Sometimes when he doesnt cover it I will see him strach the outside of the litter box. I just assumed it was a way for him to wipe his paws.


----------



## Ducky (Nov 3, 2004)

yup. he does it all the time. he doesn't cover his poop very well either!
Sometimes he will go in the bathroom stick his head into the litterbox (it is a covered one) and scratch/paw at the shower curtain outside of the box.
Strange little animals


----------



## Parker (Apr 28, 2004)

Usually the dominant cat in your home will not cover his poop. This lets all the other cats know that he is top dog. My siamese, Dune, will poop, then scratch on the sides of the litter box like crazy. Token, my other cat will then cover it up for him. It stinks to high heaven if they don't cover though!! 

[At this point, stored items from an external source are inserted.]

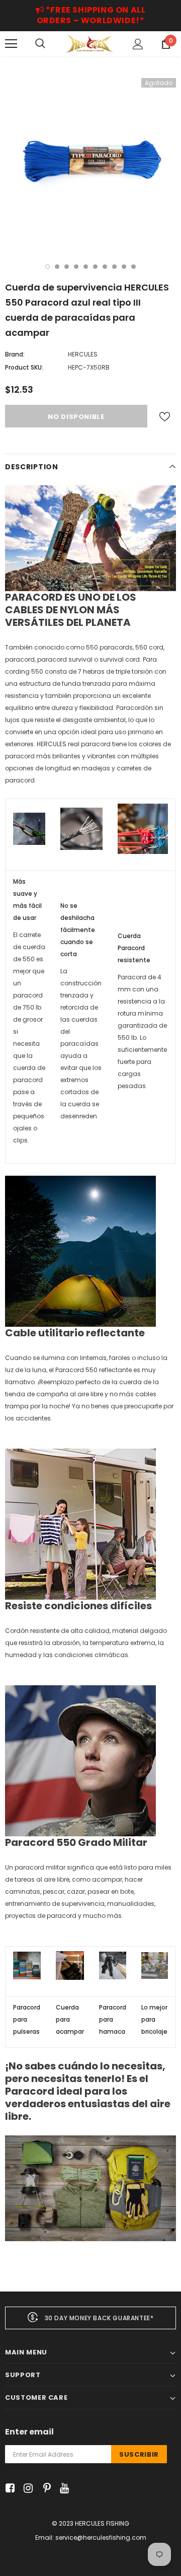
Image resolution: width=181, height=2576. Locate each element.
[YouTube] (62, 2488)
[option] (90, 163)
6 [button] (95, 266)
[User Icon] (138, 44)
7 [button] (105, 266)
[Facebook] (8, 2488)
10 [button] (133, 266)
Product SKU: (24, 367)
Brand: (15, 354)
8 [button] (114, 266)
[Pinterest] (44, 2488)
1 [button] (47, 266)
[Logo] (89, 44)
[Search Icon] (40, 44)
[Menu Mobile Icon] (11, 44)
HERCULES (83, 354)
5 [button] (85, 266)
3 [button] (66, 266)
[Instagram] (26, 2488)
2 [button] (57, 266)
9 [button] (124, 266)
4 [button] (76, 266)
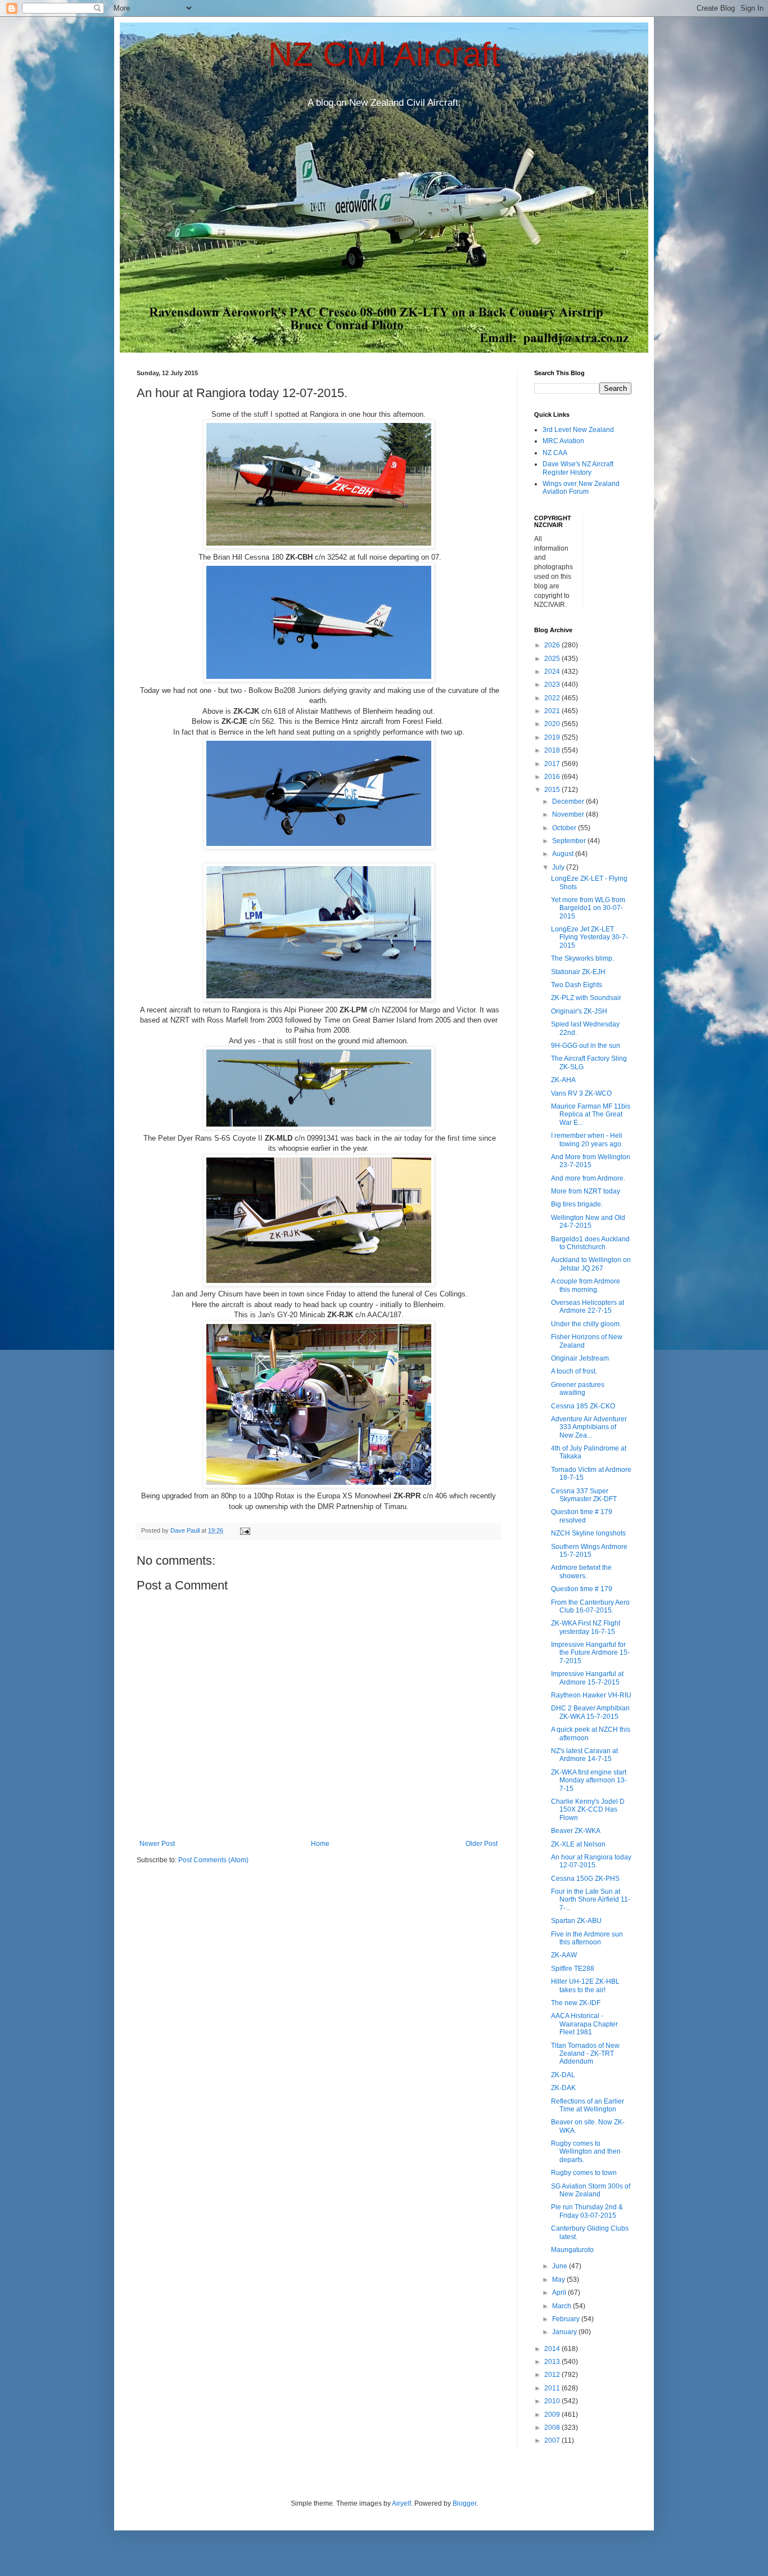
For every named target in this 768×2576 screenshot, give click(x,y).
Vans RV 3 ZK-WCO (581, 1093)
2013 (553, 2362)
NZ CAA (555, 453)
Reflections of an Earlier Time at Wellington (587, 2105)
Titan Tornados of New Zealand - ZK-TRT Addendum (585, 2054)
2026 (553, 645)
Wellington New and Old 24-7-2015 (588, 1222)
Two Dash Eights (576, 985)
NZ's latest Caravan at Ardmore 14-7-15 (584, 1755)
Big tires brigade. (577, 1204)
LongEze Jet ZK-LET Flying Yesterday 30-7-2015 (589, 937)
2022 (553, 698)
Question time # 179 (581, 1589)
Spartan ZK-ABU (576, 1921)
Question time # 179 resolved (581, 1516)
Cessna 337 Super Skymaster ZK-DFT (584, 1495)
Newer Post (157, 1844)
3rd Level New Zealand (578, 430)
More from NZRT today (585, 1191)
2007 (553, 2440)
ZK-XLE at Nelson (578, 1844)
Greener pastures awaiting (577, 1389)
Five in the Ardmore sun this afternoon (587, 1938)
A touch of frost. (574, 1371)
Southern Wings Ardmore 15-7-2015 (589, 1551)
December (569, 801)
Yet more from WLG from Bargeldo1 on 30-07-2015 (588, 908)
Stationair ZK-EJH (578, 972)
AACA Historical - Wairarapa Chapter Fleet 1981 (584, 2024)
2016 (553, 777)
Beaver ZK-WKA (575, 1831)
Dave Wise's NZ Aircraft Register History (578, 468)
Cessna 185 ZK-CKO (583, 1406)
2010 (553, 2401)
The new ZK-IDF (575, 2003)
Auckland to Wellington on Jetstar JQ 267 (591, 1264)
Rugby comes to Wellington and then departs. (586, 2152)
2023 (553, 684)
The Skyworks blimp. (582, 958)
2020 (553, 724)
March (562, 2306)
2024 (553, 671)
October (565, 828)
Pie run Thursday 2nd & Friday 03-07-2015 (587, 2211)
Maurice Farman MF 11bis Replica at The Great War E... (590, 1114)
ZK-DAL (563, 2075)
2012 (553, 2375)
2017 (553, 764)
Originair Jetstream (580, 1358)
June (560, 2266)
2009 (553, 2415)
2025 (553, 659)
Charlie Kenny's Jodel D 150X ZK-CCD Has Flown (588, 1810)
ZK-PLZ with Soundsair (586, 998)
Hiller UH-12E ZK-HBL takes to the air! (585, 1985)
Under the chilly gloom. (586, 1324)
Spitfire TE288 (572, 1968)
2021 (553, 711)
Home (320, 1844)
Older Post (482, 1844)
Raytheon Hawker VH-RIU (591, 1695)
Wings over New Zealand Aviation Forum (581, 488)
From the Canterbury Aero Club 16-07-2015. (590, 1606)
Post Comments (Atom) (213, 1860)
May (559, 2280)
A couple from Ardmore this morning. (585, 1285)
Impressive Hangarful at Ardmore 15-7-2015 (587, 1678)
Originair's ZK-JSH (579, 1011)
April (560, 2292)
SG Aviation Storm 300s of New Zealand (590, 2190)
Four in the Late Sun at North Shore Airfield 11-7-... (590, 1900)
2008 (553, 2427)
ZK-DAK (563, 2088)
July (559, 867)
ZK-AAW (564, 1955)
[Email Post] (244, 1530)
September (570, 841)
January (565, 2332)
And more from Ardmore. (588, 1178)
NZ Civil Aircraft (384, 54)
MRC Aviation (563, 441)
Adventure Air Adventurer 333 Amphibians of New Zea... (589, 1427)
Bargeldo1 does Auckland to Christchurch (590, 1243)
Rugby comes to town (584, 2173)
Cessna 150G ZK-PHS (585, 1879)
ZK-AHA (563, 1080)
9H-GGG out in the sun (585, 1046)
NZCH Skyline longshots (588, 1533)
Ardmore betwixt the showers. (581, 1571)
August (563, 854)
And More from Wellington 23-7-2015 (590, 1161)
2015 (553, 790)
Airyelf (401, 2503)
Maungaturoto (572, 2250)
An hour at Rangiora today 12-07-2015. (591, 1861)
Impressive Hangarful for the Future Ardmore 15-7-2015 (590, 1653)
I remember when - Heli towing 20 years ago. (587, 1139)
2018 (553, 750)
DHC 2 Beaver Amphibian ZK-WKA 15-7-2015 (590, 1712)
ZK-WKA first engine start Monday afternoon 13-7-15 (589, 1780)
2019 (553, 737)
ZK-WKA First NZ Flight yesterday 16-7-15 (585, 1627)
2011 (553, 2388)
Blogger (464, 2503)
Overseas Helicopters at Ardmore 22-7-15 (587, 1306)
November (569, 814)
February (566, 2319)
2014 (553, 2349)
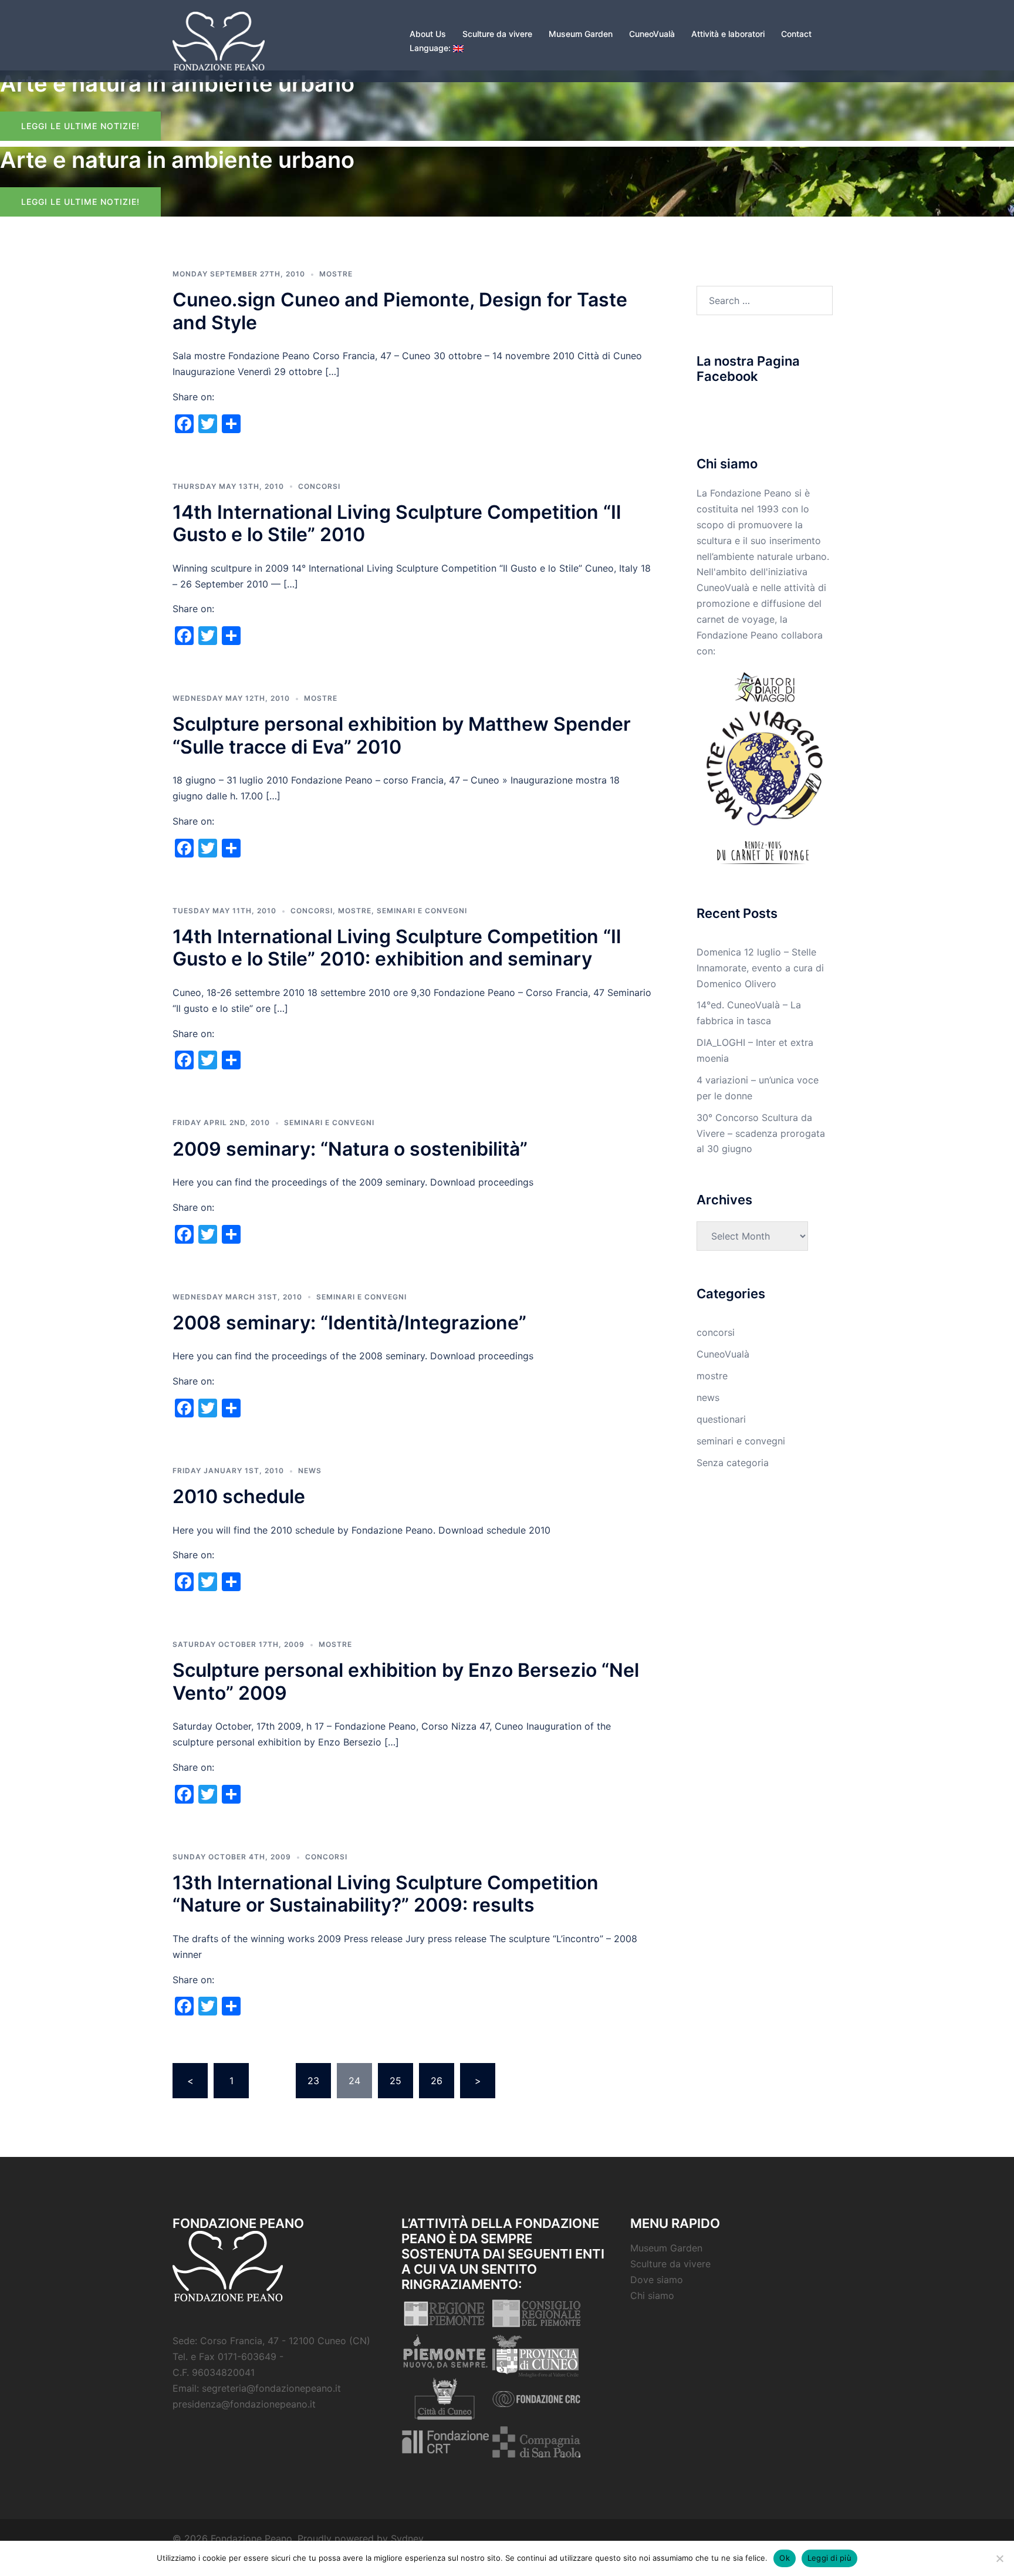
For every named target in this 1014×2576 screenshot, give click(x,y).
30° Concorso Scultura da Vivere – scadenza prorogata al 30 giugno (761, 1133)
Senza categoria (733, 1462)
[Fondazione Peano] (219, 40)
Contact (796, 34)
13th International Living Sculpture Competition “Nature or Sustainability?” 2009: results (386, 1893)
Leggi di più (829, 2558)
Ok (784, 2558)
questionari (721, 1419)
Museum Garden (581, 34)
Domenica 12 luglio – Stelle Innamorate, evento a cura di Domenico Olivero (760, 968)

I wasn't sure that the dominant issue was actually true because when we first got Dune at 6 weeks, Token was 4m old. I thought that he would be the dominant one since he was always so aggressive toward us. Now Dune outweighs him by quite a bit, and if Token is laying somewhere, all Dune has to do is walk up to Token and bite him on the back of the neck, and Token gets the heck out of there. Then Dune promptly lays down in Token's spot. I think it is funny to see Dune push Token around because Dune is such a sweetheart to us.


----------